В юности я боготворил Чехова. Он был для меня больше, чем любимый писатель. В ту пору, когда еще не различаешь, где несомненные твои чувства, а где отроческое подражание чужим, меня поработил Чехов. «Чеховская тоска» и «чеховский юмор» проходили по мне волнами и усваивались, будто состояния собственной души. Нечего и говорить, что я пересмотрел на московской сцене все шедшие тогда его пьесы, целыми страницами жарил наизусть его рассказы и ввертывал в разговор фразы из его писем, надолго ставших моим любимым чтением.

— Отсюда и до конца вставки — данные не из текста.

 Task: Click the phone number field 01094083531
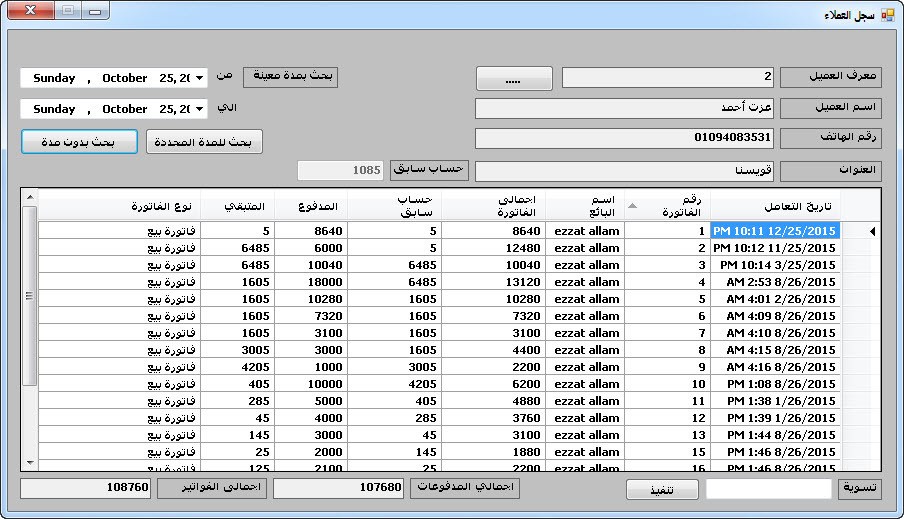[x=624, y=139]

Я хотел знать, я заранее любил всякую подробность его жизни, всякую мелочь, какая его касалась. Но было тут одно странное исключение. Пристрастный ко всему, что с ним связано, я определенно недолюбливал его жену Книппер-Чехову. Как это она не бросила театр, не осталась с ним, когда он задыхался на своем «Чертовом острове», в «парикмахерском городе», постылой Ялте! С недобрым удовлетворением я отмечал про себя в его письмах, таких личных и нежно-шутливых, словечки – «актрисулька», «змея», «сентиментальная немка», обращенные к Книппер. Нет, не пара ему эта холодная особа, не решившаяся принести в жертву больному Чехову свой сценический успех, – таково было расхожее мнение, и я охотно ему покорился.

Литератор А. Б. Дерман, опубликовавший еще в З0-е годы в двух плотных зелененьких томиках взаимную переписку Чехова и Книппер, пожалуй, поторопился и сделал Ольге Леонардовне дурную услугу: пристрастное чувство, частенько возникающее у читателей к женам своих кумиров (пусть бы Пушкин женился не на Наталии Николаевне, а на пушкинисте Щеголеве, иронизировал Б. Пастернак), обратилось и против Книппер. И никакие заслуги собственной громкой театральной славы не могли заставить замолчать ревнивую молву.

А все же это было чудо: в одно время с нами, в одном городе и даже в том же доме, где я жил в раннем детстве, жила вдова Чехова – это не могло не будоражить воображение.

Когда целое поколение сменяется и уходит, оно еще оставляет нам на какой-то срок своих одиноких часовых, последних вестников прошлого, способных донести до нас дыхание былой эпохи. И внезапное пересечение их с нашей жизнью поражает, как весть с иной планеты.